__YOUR OBJECTIVE__: Write out each record below, word for word.
━━ RECORDS PROVIDED ━━
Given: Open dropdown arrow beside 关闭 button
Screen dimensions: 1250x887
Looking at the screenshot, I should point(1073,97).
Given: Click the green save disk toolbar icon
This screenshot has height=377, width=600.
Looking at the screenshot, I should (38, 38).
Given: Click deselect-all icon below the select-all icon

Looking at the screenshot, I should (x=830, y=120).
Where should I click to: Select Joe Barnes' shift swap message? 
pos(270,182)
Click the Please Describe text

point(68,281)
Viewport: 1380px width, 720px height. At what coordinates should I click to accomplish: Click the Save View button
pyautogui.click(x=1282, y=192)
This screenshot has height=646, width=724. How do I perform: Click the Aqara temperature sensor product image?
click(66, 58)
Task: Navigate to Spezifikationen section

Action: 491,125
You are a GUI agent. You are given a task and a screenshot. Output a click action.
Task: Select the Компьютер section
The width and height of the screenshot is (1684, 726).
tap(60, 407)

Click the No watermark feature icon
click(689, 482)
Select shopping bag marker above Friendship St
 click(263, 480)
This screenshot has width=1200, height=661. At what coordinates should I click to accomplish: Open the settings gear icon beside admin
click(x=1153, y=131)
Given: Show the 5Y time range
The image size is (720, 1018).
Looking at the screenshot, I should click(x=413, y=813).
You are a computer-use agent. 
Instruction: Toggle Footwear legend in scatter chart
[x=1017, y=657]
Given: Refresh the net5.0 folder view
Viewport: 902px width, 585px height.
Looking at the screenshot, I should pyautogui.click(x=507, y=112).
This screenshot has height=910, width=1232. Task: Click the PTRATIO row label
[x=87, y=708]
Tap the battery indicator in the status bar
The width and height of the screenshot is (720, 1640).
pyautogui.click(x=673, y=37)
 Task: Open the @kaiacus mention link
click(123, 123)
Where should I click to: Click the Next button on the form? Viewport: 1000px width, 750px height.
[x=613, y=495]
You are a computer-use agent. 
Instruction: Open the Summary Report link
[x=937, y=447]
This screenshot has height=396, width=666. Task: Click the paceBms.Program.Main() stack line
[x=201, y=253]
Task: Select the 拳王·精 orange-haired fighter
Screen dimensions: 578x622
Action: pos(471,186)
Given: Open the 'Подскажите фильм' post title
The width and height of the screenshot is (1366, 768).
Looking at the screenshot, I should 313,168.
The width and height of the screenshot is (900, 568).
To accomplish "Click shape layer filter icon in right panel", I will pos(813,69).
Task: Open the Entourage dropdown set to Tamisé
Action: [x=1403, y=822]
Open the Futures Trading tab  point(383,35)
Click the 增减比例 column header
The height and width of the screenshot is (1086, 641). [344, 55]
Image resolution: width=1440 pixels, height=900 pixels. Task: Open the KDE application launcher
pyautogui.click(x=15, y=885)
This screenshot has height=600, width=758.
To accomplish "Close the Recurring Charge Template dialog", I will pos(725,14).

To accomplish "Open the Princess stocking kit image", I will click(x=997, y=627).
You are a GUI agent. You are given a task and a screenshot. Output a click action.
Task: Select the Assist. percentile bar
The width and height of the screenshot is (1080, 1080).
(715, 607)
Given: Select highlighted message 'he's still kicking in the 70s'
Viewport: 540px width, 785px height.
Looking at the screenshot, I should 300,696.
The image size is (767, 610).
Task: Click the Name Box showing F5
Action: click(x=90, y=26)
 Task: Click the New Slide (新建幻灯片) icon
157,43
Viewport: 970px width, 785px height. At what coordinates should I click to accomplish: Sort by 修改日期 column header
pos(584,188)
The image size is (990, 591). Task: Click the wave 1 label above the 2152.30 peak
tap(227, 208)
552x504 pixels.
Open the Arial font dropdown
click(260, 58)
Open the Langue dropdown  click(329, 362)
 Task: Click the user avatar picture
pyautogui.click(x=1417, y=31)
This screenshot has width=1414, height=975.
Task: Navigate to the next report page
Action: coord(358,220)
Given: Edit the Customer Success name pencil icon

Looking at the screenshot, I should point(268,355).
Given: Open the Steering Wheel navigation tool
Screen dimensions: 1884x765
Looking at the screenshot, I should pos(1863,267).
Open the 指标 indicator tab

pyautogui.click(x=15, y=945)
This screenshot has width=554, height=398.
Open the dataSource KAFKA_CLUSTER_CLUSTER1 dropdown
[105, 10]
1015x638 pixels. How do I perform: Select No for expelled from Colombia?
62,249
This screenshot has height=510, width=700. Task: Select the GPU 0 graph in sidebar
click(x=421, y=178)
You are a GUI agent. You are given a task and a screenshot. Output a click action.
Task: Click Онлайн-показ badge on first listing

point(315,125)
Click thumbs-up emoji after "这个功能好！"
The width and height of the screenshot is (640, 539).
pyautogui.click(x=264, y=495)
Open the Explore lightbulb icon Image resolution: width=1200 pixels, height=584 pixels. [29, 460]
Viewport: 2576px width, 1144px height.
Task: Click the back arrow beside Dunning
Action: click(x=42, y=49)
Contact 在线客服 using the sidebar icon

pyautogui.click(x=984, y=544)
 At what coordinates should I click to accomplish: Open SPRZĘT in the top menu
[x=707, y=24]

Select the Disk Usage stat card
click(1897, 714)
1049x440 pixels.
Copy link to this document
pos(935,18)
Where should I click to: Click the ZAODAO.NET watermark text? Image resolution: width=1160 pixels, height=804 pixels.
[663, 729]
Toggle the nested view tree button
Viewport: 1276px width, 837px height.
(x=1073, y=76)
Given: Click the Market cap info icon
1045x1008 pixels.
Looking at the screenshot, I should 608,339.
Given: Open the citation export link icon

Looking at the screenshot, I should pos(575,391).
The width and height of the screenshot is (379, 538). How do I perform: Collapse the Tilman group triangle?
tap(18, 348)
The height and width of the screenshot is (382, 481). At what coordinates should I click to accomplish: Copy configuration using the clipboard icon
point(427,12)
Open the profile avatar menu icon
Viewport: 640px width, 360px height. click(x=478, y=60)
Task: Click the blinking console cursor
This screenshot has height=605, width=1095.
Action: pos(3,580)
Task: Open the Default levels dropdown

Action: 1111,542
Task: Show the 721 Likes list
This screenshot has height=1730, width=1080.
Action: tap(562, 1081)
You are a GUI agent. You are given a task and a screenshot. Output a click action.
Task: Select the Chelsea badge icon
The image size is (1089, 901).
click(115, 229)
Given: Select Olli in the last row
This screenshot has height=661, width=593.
━━━
__YOUR SOLUTION__:
Given: Open dropdown arrow beside 关闭 button
Screen dimensions: 1250x887
Looking at the screenshot, I should point(1073,97).
Given: Click the green save disk toolbar icon
This screenshot has height=377, width=600.
Looking at the screenshot, I should (38, 38).
Given: Click deselect-all icon below the select-all icon

Looking at the screenshot, I should (x=830, y=120).
Where should I click to: Select Joe Barnes' shift swap message? 
pos(270,182)
Click the Please Describe text

point(68,281)
Viewport: 1380px width, 720px height. At what coordinates should I click to accomplish: Click the Save View button
pyautogui.click(x=1282, y=192)
This screenshot has height=646, width=724. How do I perform: Click the Aqara temperature sensor product image?
click(66, 58)
Task: Navigate to Spezifikationen section

Action: 491,125
You are a GUI agent. You are given a task and a screenshot. Output a click action.
Task: Select the Компьютер section
The width and height of the screenshot is (1684, 726).
tap(60, 407)

Click the No watermark feature icon
click(689, 482)
Select shopping bag marker above Friendship St
 click(263, 480)
This screenshot has width=1200, height=661. At what coordinates should I click to accomplish: Open the settings gear icon beside admin
click(x=1153, y=131)
Given: Show the 5Y time range
The image size is (720, 1018).
Looking at the screenshot, I should click(x=413, y=813).
You are a computer-use agent. 
Instruction: Toggle Footwear legend in scatter chart
[x=1017, y=657]
Given: Refresh the net5.0 folder view
Viewport: 902px width, 585px height.
Looking at the screenshot, I should pyautogui.click(x=507, y=112).
This screenshot has height=910, width=1232. Task: Click the PTRATIO row label
[x=87, y=708]
Tap the battery indicator in the status bar
The width and height of the screenshot is (720, 1640).
pyautogui.click(x=673, y=37)
 Task: Open the @kaiacus mention link
click(123, 123)
Where should I click to: Click the Next button on the form? Viewport: 1000px width, 750px height.
[x=613, y=495]
You are a computer-use agent. 
Instruction: Open the Summary Report link
[x=937, y=447]
This screenshot has height=396, width=666. Task: Click the paceBms.Program.Main() stack line
[x=201, y=253]
Task: Select the 拳王·精 orange-haired fighter
Screen dimensions: 578x622
Action: pos(471,186)
Given: Open the 'Подскажите фильм' post title
The width and height of the screenshot is (1366, 768).
Looking at the screenshot, I should 313,168.
The width and height of the screenshot is (900, 568).
To accomplish "Click shape layer filter icon in right panel", I will pos(813,69).
Task: Open the Entourage dropdown set to Tamisé
Action: [x=1403, y=822]
Open the Futures Trading tab  point(383,35)
Click the 增减比例 column header
The height and width of the screenshot is (1086, 641). [344, 55]
Image resolution: width=1440 pixels, height=900 pixels. Task: Open the KDE application launcher
pyautogui.click(x=15, y=885)
This screenshot has height=600, width=758.
To accomplish "Close the Recurring Charge Template dialog", I will pos(725,14).

To accomplish "Open the Princess stocking kit image", I will click(x=997, y=627).
You are a GUI agent. You are given a task and a screenshot. Output a click action.
Task: Select the Assist. percentile bar
The width and height of the screenshot is (1080, 1080).
(715, 607)
Given: Select highlighted message 'he's still kicking in the 70s'
Viewport: 540px width, 785px height.
Looking at the screenshot, I should 300,696.
The image size is (767, 610).
Task: Click the Name Box showing F5
Action: click(x=90, y=26)
 Task: Click the New Slide (新建幻灯片) icon
157,43
Viewport: 970px width, 785px height. At what coordinates should I click to accomplish: Sort by 修改日期 column header
pos(584,188)
The image size is (990, 591). Task: Click the wave 1 label above the 2152.30 peak
tap(227, 208)
552x504 pixels.
Open the Arial font dropdown
click(260, 58)
Open the Langue dropdown  click(329, 362)
 Task: Click the user avatar picture
pyautogui.click(x=1417, y=31)
This screenshot has width=1414, height=975.
Task: Navigate to the next report page
Action: coord(358,220)
Given: Edit the Customer Success name pencil icon

Looking at the screenshot, I should point(268,355).
Given: Open the Steering Wheel navigation tool
Screen dimensions: 1884x765
Looking at the screenshot, I should pos(1863,267).
Open the 指标 indicator tab

pyautogui.click(x=15, y=945)
This screenshot has width=554, height=398.
Open the dataSource KAFKA_CLUSTER_CLUSTER1 dropdown
[105, 10]
1015x638 pixels. How do I perform: Select No for expelled from Colombia?
62,249
This screenshot has height=510, width=700. Task: Select the GPU 0 graph in sidebar
click(x=421, y=178)
You are a GUI agent. You are given a task and a screenshot. Output a click action.
Task: Click Онлайн-показ badge on first listing

point(315,125)
Click thumbs-up emoji after "这个功能好！"
The width and height of the screenshot is (640, 539).
pyautogui.click(x=264, y=495)
Open the Explore lightbulb icon Image resolution: width=1200 pixels, height=584 pixels. [29, 460]
Viewport: 2576px width, 1144px height.
Task: Click the back arrow beside Dunning
Action: click(x=42, y=49)
Contact 在线客服 using the sidebar icon

pyautogui.click(x=984, y=544)
 At what coordinates should I click to accomplish: Open SPRZĘT in the top menu
[x=707, y=24]

Select the Disk Usage stat card
click(1897, 714)
1049x440 pixels.
Copy link to this document
pos(935,18)
Where should I click to: Click the ZAODAO.NET watermark text? Image resolution: width=1160 pixels, height=804 pixels.
[663, 729]
Toggle the nested view tree button
Viewport: 1276px width, 837px height.
(x=1073, y=76)
Given: Click the Market cap info icon
1045x1008 pixels.
Looking at the screenshot, I should 608,339.
Given: Open the citation export link icon

Looking at the screenshot, I should pos(575,391).
The width and height of the screenshot is (379, 538). How do I perform: Collapse the Tilman group triangle?
tap(18, 348)
The height and width of the screenshot is (382, 481). At what coordinates should I click to accomplish: Copy configuration using the clipboard icon
point(427,12)
Open the profile avatar menu icon
Viewport: 640px width, 360px height. click(x=478, y=60)
Task: Click the blinking console cursor
This screenshot has height=605, width=1095.
Action: pos(3,580)
Task: Open the Default levels dropdown

Action: 1111,542
Task: Show the 721 Likes list
This screenshot has height=1730, width=1080.
Action: tap(562, 1081)
You are a GUI agent. You are given a task and a screenshot. Output a click action.
Task: Select the Chelsea badge icon
The image size is (1089, 901).
click(115, 229)
Given: Select Olli in the last row
This screenshot has height=661, width=593.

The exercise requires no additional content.